Congresses now spend money we do not have – not on military readiness, but on the large welfare and other entitlement systems Johnson began. With the primary incentive being to remain in office, the GOP goes along, even if making noises to the contrary from time to time. The multiple successive terms in office corrupt the system and the individuals, so even when handed the White House, Senate, and House, the GOP is as ineffectual as can be.
At the federal level, polices and laws fragmented and weakened families and the military. Funding for failed policies was spent, even when revenues did not meet expenditures. Values once considered commonplace have been set aside. Important institutions were infected by '60s thinking. Throughout, Congress after Congress failed in its constitutional responsibilities. Members of Congress who have never been willing to put their lives on the line for anything have made disastrous decisions time after time, with an eye only to re-election, not truly serving the nation. Military misadventures have become common as presidents and Congresses fail to act in accordance with constitutional mandates. Social programs and entitlements expanded at exponential rates.
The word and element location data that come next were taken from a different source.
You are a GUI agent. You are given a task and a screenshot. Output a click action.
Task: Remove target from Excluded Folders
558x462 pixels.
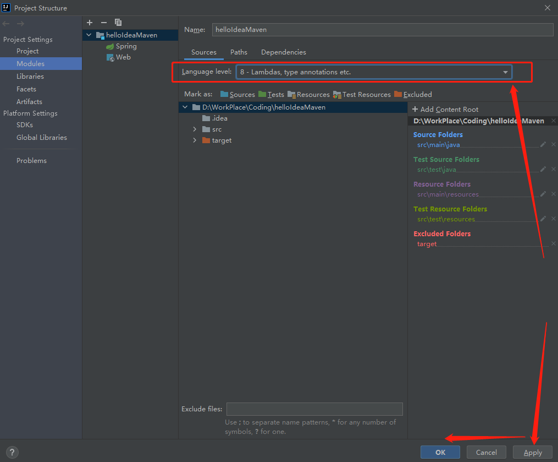coord(554,244)
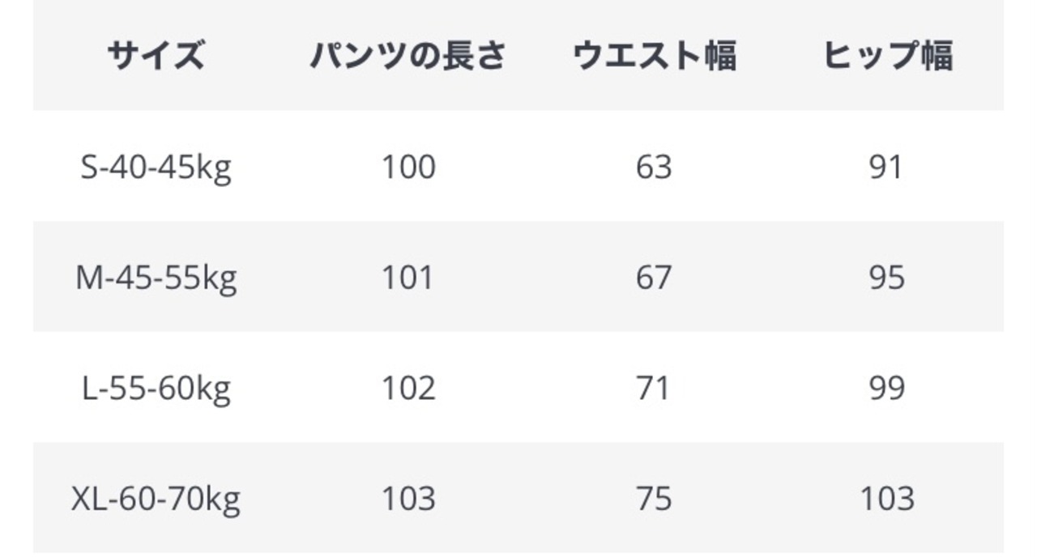Click the サイズ column header
Image resolution: width=1037 pixels, height=557 pixels.
pos(156,57)
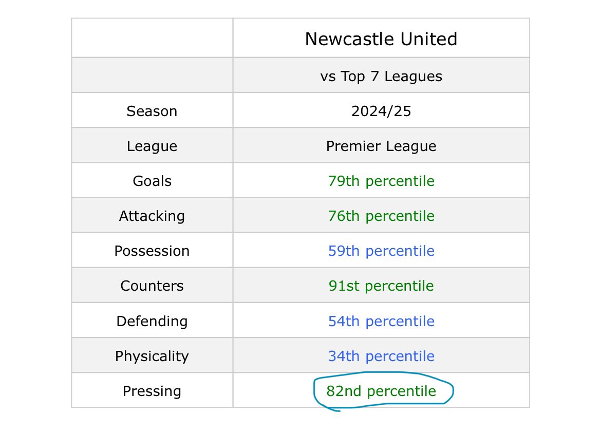Open the 76th percentile attacking link
601x433 pixels.
[x=381, y=216]
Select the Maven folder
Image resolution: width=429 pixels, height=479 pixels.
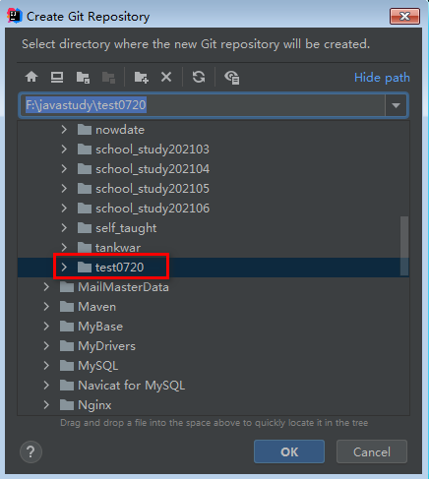coord(96,307)
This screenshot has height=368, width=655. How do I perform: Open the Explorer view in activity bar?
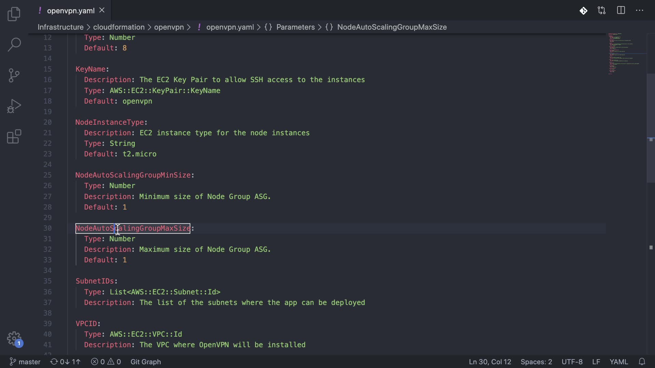pos(14,14)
Instead of good decisions for education, the economy, health care, and national defense, policies and laws promoting entitlement took root, creating generations of welfare recipients rather than generations of wage- and salary-earners.
In sum, the beginnings of the damage can be traced back to November 22, 1963 – a monumental shift in thinking and acting, away from honor, hard work, family, patriotism, integrity, and sacrifice. That shift instigated a tidal wave on college campuses, producing graduates who entered and damaged critical sectors of society.
And all of that is what leads to my being disillusioned and disheartened.